Dataset entries:
###
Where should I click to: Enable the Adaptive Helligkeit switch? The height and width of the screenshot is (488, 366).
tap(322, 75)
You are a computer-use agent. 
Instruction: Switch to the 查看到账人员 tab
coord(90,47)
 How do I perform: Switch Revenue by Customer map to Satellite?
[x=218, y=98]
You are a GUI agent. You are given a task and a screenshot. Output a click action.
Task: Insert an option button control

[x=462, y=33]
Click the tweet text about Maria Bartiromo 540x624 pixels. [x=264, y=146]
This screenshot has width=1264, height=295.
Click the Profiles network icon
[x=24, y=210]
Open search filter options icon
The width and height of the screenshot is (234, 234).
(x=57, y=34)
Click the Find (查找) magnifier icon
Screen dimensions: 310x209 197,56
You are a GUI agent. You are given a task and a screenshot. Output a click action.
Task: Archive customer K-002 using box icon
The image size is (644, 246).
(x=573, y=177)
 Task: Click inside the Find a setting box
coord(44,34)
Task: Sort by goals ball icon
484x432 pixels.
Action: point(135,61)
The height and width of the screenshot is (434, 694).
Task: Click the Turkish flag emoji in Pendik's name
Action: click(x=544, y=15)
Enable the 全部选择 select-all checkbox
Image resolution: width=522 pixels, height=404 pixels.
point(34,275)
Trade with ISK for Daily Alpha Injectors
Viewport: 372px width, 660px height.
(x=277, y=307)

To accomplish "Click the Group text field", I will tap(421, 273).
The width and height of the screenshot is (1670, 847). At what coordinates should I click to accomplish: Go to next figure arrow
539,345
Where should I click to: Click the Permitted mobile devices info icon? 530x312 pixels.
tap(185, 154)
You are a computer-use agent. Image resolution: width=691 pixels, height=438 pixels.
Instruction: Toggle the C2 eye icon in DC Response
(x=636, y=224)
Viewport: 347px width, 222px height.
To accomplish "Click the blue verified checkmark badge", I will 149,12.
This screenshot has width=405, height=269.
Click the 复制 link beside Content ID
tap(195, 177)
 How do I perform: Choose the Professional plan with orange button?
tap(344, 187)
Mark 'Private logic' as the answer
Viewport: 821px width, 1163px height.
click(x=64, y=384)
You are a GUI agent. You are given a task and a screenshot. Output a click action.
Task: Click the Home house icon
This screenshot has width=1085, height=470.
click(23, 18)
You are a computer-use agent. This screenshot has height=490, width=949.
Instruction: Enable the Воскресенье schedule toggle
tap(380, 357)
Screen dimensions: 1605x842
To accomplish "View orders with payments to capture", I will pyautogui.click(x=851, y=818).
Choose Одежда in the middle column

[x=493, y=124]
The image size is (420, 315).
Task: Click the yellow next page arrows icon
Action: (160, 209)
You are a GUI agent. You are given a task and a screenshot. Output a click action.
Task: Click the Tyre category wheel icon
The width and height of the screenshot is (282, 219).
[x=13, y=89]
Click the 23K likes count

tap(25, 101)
###
▶ [Task statement]:
Please output only the lines from the one holding "Instruction: Toggle the" to the end of the records, first and last included, exactly as they appear.

▶ [Solution to this task]:
Instruction: Toggle the C2 eye icon in DC Response
(x=636, y=224)
Viewport: 347px width, 222px height.
To accomplish "Click the blue verified checkmark badge", I will 149,12.
This screenshot has width=405, height=269.
Click the 复制 link beside Content ID
tap(195, 177)
 How do I perform: Choose the Professional plan with orange button?
tap(344, 187)
Mark 'Private logic' as the answer
Viewport: 821px width, 1163px height.
click(x=64, y=384)
You are a GUI agent. You are given a task and a screenshot. Output a click action.
Task: Click the Home house icon
This screenshot has width=1085, height=470.
click(23, 18)
You are a computer-use agent. This screenshot has height=490, width=949.
Instruction: Enable the Воскресенье schedule toggle
tap(380, 357)
Screen dimensions: 1605x842
To accomplish "View orders with payments to capture", I will pyautogui.click(x=851, y=818).
Choose Одежда in the middle column

[x=493, y=124]
The image size is (420, 315).
Task: Click the yellow next page arrows icon
Action: (160, 209)
You are a GUI agent. You are given a task and a screenshot. Output a click action.
Task: Click the Tyre category wheel icon
The width and height of the screenshot is (282, 219).
[x=13, y=89]
Click the 23K likes count

tap(25, 101)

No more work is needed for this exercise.